──────── SUPPLIED RECORDS

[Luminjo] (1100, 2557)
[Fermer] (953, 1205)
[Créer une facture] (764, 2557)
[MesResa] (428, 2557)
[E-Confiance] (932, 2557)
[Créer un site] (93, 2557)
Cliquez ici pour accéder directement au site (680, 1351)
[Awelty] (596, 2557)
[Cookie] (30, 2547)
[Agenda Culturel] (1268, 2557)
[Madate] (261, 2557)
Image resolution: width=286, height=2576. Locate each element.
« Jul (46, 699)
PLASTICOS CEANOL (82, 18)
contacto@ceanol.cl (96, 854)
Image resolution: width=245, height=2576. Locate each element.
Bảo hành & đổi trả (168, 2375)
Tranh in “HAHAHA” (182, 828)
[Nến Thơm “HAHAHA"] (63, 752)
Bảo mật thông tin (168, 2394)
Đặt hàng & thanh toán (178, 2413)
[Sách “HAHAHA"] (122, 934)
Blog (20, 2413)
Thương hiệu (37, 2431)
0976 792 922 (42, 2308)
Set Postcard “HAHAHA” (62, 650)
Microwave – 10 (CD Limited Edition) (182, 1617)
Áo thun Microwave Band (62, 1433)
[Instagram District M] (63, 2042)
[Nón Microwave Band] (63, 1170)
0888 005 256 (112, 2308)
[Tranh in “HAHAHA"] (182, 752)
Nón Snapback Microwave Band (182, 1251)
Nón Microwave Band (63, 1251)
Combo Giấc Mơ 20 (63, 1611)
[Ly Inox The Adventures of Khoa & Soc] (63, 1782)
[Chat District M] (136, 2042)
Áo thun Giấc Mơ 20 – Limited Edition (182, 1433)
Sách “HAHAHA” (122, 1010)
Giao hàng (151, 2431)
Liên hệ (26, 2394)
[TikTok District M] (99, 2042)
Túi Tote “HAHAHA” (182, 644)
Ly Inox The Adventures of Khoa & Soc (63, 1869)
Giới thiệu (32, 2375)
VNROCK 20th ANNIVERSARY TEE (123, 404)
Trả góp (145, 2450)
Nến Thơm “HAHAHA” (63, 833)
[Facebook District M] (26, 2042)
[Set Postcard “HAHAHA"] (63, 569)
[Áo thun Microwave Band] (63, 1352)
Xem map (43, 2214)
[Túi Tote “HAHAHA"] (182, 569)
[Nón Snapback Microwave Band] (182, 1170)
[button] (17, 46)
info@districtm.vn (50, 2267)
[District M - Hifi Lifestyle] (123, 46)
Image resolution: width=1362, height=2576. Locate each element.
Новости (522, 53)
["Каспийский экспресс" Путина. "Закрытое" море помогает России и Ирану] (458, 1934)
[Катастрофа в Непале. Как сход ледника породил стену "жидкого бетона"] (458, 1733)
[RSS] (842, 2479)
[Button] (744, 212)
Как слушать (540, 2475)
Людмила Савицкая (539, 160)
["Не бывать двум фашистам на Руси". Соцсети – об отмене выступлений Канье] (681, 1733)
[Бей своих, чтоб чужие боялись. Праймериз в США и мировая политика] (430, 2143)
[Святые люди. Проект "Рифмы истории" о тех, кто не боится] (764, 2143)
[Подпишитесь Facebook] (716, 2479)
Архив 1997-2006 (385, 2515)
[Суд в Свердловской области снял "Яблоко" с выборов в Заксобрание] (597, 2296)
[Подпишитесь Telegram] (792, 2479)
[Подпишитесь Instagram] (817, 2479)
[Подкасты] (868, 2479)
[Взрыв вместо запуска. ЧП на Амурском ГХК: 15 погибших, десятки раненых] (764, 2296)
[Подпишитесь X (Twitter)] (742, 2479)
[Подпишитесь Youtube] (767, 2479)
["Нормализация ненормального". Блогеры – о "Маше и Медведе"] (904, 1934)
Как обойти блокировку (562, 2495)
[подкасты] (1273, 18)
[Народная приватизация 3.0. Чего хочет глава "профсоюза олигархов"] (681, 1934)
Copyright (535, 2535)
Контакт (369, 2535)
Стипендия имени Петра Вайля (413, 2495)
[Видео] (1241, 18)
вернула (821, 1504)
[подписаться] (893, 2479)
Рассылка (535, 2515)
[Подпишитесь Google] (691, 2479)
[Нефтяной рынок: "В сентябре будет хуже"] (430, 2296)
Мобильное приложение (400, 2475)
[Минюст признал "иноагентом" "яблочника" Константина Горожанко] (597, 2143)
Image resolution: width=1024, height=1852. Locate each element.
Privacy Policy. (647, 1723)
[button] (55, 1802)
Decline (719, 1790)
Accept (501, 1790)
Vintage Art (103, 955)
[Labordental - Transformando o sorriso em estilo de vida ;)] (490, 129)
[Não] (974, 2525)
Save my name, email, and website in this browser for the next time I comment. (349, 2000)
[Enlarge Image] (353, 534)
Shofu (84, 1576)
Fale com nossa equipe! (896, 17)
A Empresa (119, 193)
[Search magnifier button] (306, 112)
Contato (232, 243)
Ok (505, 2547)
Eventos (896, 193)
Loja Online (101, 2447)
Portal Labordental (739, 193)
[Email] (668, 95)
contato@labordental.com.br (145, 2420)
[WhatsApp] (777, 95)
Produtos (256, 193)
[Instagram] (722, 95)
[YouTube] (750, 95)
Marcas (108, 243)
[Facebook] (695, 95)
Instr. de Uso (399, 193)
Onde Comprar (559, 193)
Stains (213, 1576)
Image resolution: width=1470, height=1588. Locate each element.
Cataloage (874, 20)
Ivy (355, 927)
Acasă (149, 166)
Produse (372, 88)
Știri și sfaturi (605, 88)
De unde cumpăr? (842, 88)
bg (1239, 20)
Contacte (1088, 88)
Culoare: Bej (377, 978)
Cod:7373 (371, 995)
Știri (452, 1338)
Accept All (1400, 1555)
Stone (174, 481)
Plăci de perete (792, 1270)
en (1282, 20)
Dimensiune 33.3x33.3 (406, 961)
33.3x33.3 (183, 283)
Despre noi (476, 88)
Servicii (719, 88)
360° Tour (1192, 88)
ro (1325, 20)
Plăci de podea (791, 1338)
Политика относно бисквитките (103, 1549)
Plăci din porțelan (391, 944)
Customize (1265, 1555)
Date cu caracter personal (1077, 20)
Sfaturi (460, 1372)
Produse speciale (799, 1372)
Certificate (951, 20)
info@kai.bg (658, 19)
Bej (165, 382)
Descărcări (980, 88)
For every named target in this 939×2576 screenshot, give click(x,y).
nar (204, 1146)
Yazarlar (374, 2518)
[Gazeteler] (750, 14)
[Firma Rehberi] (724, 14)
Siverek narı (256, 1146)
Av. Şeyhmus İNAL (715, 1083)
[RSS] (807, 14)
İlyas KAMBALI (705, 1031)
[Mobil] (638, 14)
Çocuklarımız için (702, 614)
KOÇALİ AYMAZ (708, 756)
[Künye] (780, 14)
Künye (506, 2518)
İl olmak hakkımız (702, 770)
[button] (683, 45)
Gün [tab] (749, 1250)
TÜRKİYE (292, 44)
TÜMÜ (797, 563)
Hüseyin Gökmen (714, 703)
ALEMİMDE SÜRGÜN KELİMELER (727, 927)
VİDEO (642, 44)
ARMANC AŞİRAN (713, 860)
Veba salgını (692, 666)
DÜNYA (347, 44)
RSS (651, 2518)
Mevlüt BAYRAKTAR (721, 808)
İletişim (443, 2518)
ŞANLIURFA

────────────────

**TASK STATEMENT**. Repeat exactly, and only, the lines from the one containing "Customize (1265, 1555)" through the last line above.

**FINISHED TASK**.
Customize (1265, 1555)
Date cu caracter personal (1077, 20)
Sfaturi (460, 1372)
Produse speciale (799, 1372)
Certificate (951, 20)
info@kai.bg (658, 19)
Bej (165, 382)
Descărcări (980, 88)
For every named target in this 939×2576 screenshot, give click(x,y).
nar (204, 1146)
Yazarlar (374, 2518)
[Gazeteler] (750, 14)
[Firma Rehberi] (724, 14)
Siverek narı (256, 1146)
Av. Şeyhmus İNAL (715, 1083)
[RSS] (807, 14)
İlyas KAMBALI (705, 1031)
[Mobil] (638, 14)
Çocuklarımız için (702, 614)
KOÇALİ AYMAZ (708, 756)
[Künye] (780, 14)
Künye (506, 2518)
İl olmak hakkımız (702, 770)
[button] (683, 45)
Gün [tab] (749, 1250)
TÜRKİYE (292, 44)
TÜMÜ (797, 563)
Hüseyin Gökmen (714, 703)
ALEMİMDE SÜRGÜN KELİMELER (727, 927)
VİDEO (642, 44)
ARMANC AŞİRAN (713, 860)
Veba salgını (692, 666)
DÜNYA (347, 44)
RSS (651, 2518)
Mevlüt BAYRAKTAR (721, 808)
İletişim (443, 2518)
ŞANLIURFA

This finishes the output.